Not only do people with type 1 diabetes fare better if they are diagnosed early, but knowing that the diagnosis is coming “can help people prepare for what life will be like,” says pediatric endocrinologist Jennifer Sherr of the Yale School of Medicine, who was not involved in the new study. There is also a new drug, called teplizumab, that can delay the onset of the disease in people at early stages.
Type 1 diabetes is an autoimmune disease in which the body destroys the cells in the pancreas, called beta cells, that produce insulin. This hormone is essential for regulating blood levels of the sugar glucose, the body’s main source of fuel. Disease management requires that individuals monitor their blood sugar and inject several varying doses of insulin throughout the day. Next to 4 children out of 1,000 report having the disease in the United States.

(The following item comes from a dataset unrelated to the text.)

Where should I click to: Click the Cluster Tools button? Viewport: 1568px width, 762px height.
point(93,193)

The early stages of type 1 diabetes are not symptomatic. In stage 1, the body has started to destroy beta cells, but blood sugar levels are still normal. A positive blood test for two or more proteins, called autoantibodies, that falsely target beta cells confirms this first step. If a person tests positive for two or more autoantibodies and their blood sugar becomes abnormal, they are in stage 2. For children in these early stages, there is an 85% or greater risk of developing type 1, or stage 3, diabetes within 15 years. Progression from early stages to clinical disease occurs more rapidly in children than in adults.

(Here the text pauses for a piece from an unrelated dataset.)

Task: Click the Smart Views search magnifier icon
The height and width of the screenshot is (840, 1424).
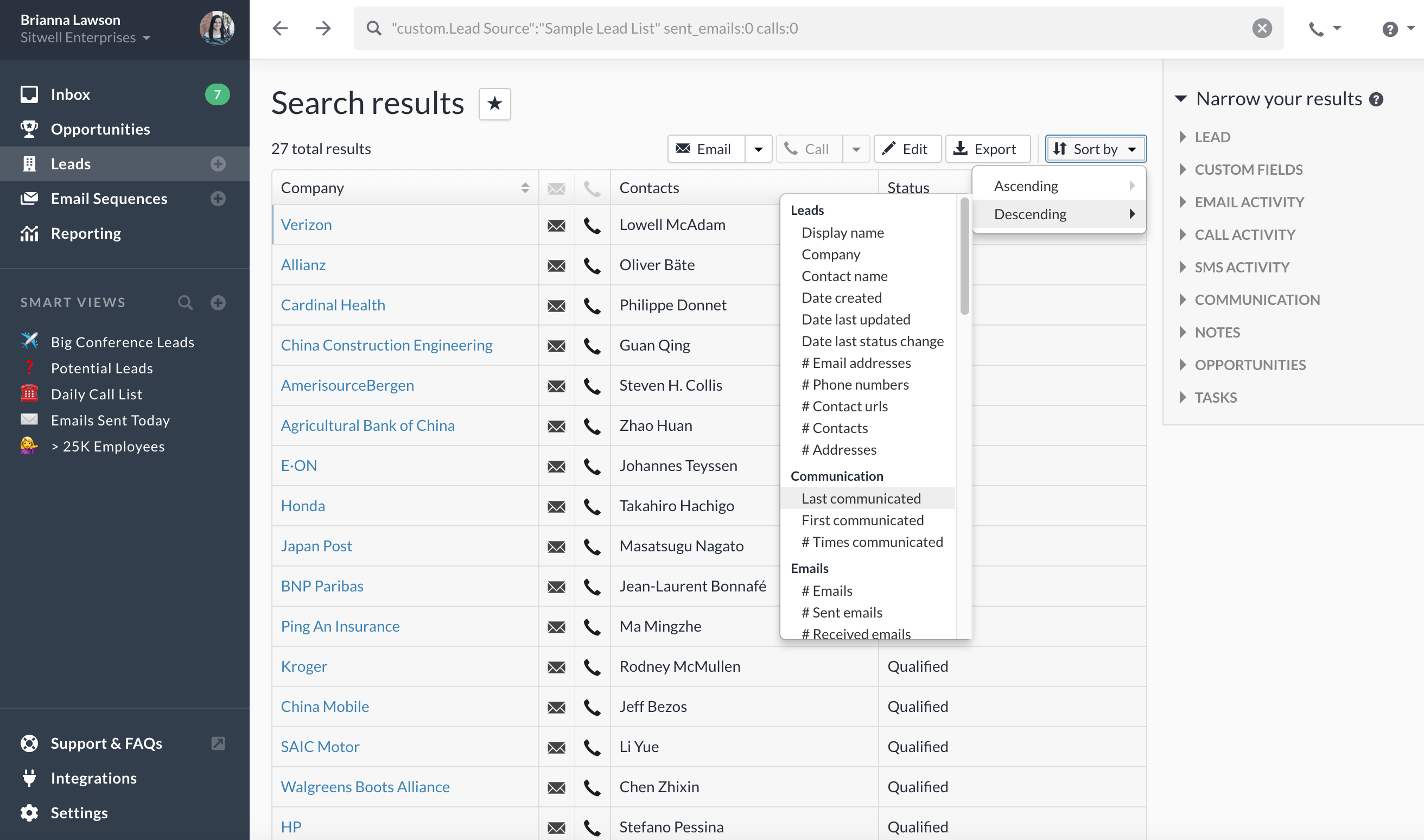Action: pos(185,302)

Usually, by the time a person is diagnosed with type 1 diabetes, they have symptoms and many beta cells have been lost. Often, the diagnosis occurs due to a medical emergency: diabetic ketoacidosis, a life-threatening situation in which insulin is so low that it is not possible for the body to access glucose for energy. Blood sugar spikes and acids build up in the blood as the body begins to break down fats. Symptoms include shortness of breath, feeling thirsty, confusion and vomiting; Without treatment, a person can fall into a coma and die. In the United States, for 30 to 40 percent of children, their diagnosis of type 1 diabetes occurs because they develop diabetic ketoacidosis.

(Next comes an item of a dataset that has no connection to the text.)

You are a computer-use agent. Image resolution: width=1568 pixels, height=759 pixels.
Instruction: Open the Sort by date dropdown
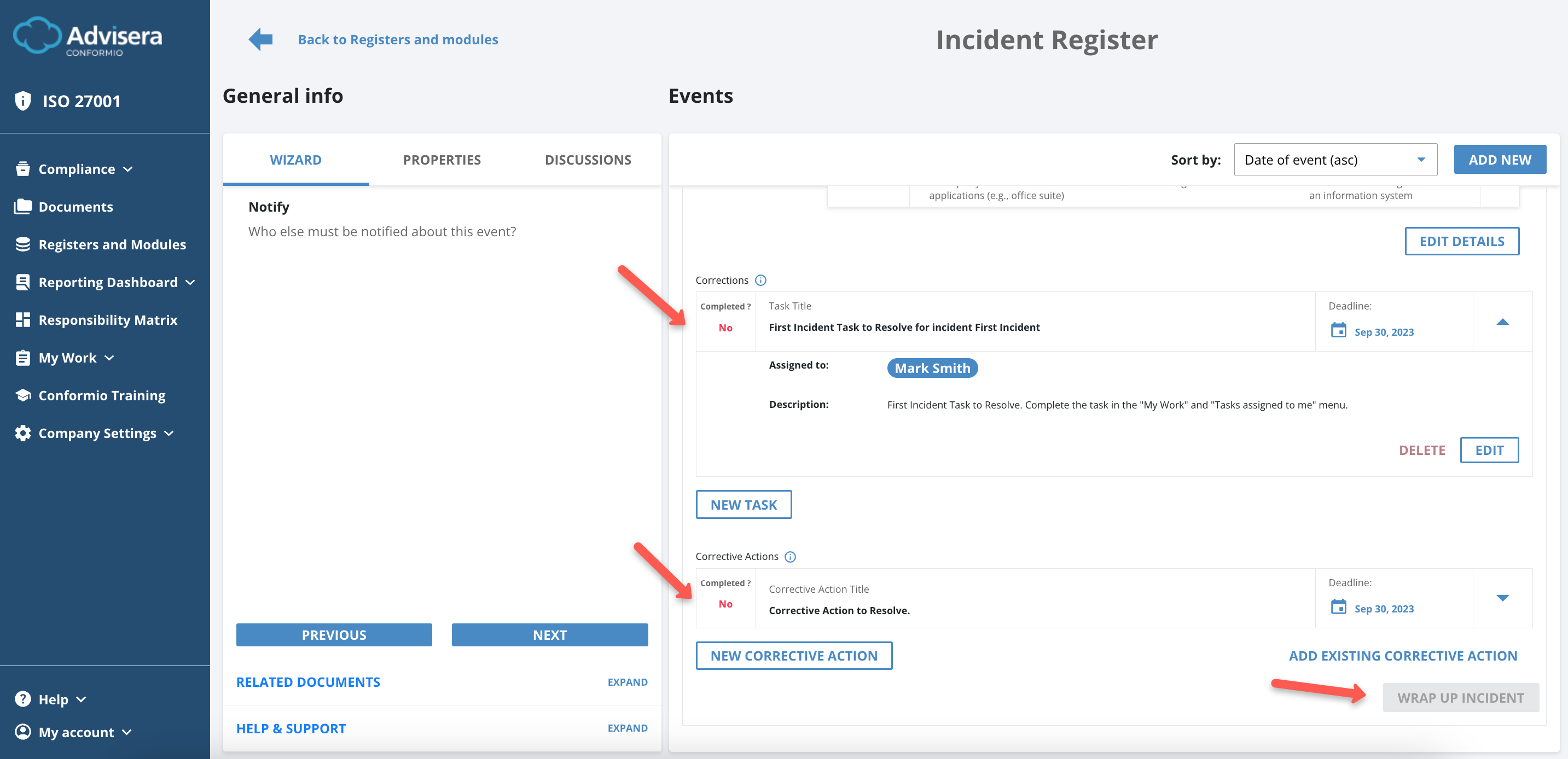(1335, 159)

Knowing if an individual is in the early stages of type 1 diabetes also allows monitoring and treatment to begin early, helping to avoid diabetic ketoacidosis. Previous research has shown that having this condition at the time of diagnosis is linked to poorer disease control for children and adolescents.
The new study examined and followed preschool and primary school children from 2015 to 2025 in Bavaria. Families of children identified with early-stage disease had access to diabetes education and follow-up at diabetes centers. The German research team also reported that the rate at which early-stage children progressed to clinical disease was the same whether or not they had family members with type 1 diabetes.
Along with early monitoring and treatment, the drug teplizumab, which helps prevent beta cell destruction, is approved for children and adults in stage 2. This 14-day infusion treatment delayed progression to clinical type 1 diabetes in a study of children and adults for about four years, compared to about two years in the placebo group, researchers reported in 2019 in the New England Journal of Medicine. This can allow a young child to get a little older before needing insulin or not have to start “in mid-adolescence and allow people to just struggle with adolescence itself,” Sherr says. “It’s amazing to think about having this time” before taking on the burden of regular treatment.
In the United States, studies are testing the implementation of type 1 diabetes screening in the general population. the Dakotas And Colorado.